The sound and style of Christine McVie

When listening to Fleetwood Mac after McVie’s entry into the band, there were three singers with distinct voices. Lindsey Buckingham being the male voice, Stevie Nicks, the raspy, edgy female voice, and then, there is Christine McVie, the lower pitched, sometimes sultry, sometimes buoyant-voiced female singer.

On the songs that were led by McVie, her voice worked with the instrumentation to add drama and tension to the piece. One example is “Say That You Love Me.” McVie’s warm tone draws listeners in. Her calm demeanor brings the narrative to the fore, and audiences figure out that this is not just a song about passion – – it is also about vulnerability: when McVie sings, “I guess I’m not as strong as I used to be/and if you use me again it’ll be the end of me,” something deep has been exposed that is both universally understood and personal. Her rollicking keyboard work only adds to her singing.

The McVie-led “Don’t Stop” was used as a campaign theme song for Bill Clinton and Al Gore in the 1990s. However, the song’s original rise to popularity was from its inclusion on the 1977 album, “Rumours.” Reportedly, the song is to cheer on her soon to be ex-husband to look forward to days without her. The album is famously about the group’s relationship dramas.

According to CNN.com and other sources, McVie was in a band called Chicken Shack that used to open for Fleetwood Mac. By the time McVie joined, Fleetwood Mac had already released three albums.

McVie was born Christine Anne Perfect, July 12, 1943. Her father was a music educator and concert violinist, and her mother was a psychic. According to the Washington Post, McVie began studying music at age 11, and with her band, Chicken Shack, cracked the British charts with a cover of Etta James’ “I’d Rather Go Blind” (1968).
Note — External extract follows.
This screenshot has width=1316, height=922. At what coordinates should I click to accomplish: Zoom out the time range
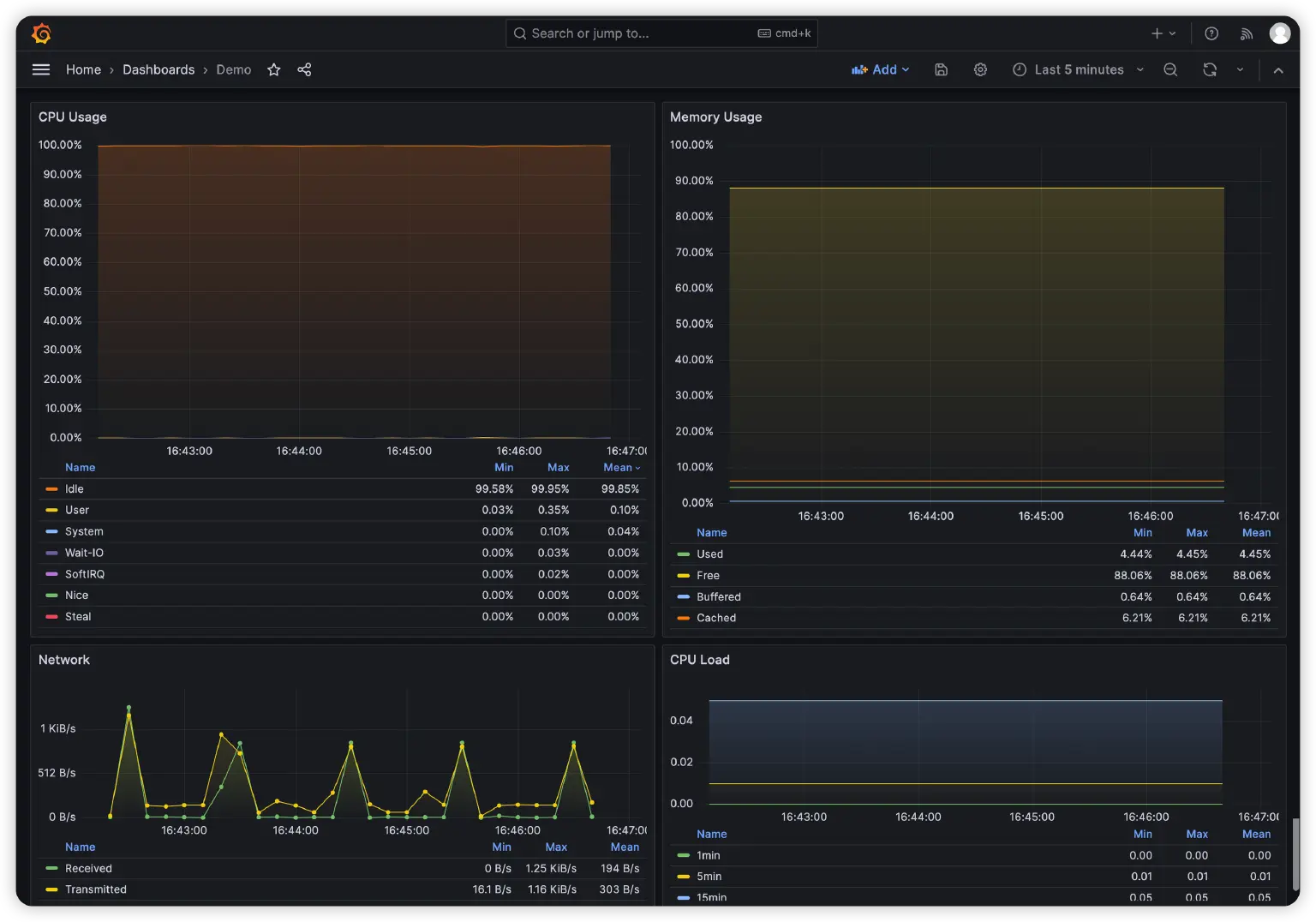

Famous performers as varied as Garbage and Heart, have expressed sadness over McVie’s passing. Certainly her distinctive voice will be missed. A complete list of survivors is not available. In addition to John McVie, Christine McVie married a Portuguese musician, Eddy Quintela in 1986. They divorced in 2003, and he passed away in 2020, the Washington Post reports.

McVie will be remembered as a singular voice that was perfect for telling personal truths.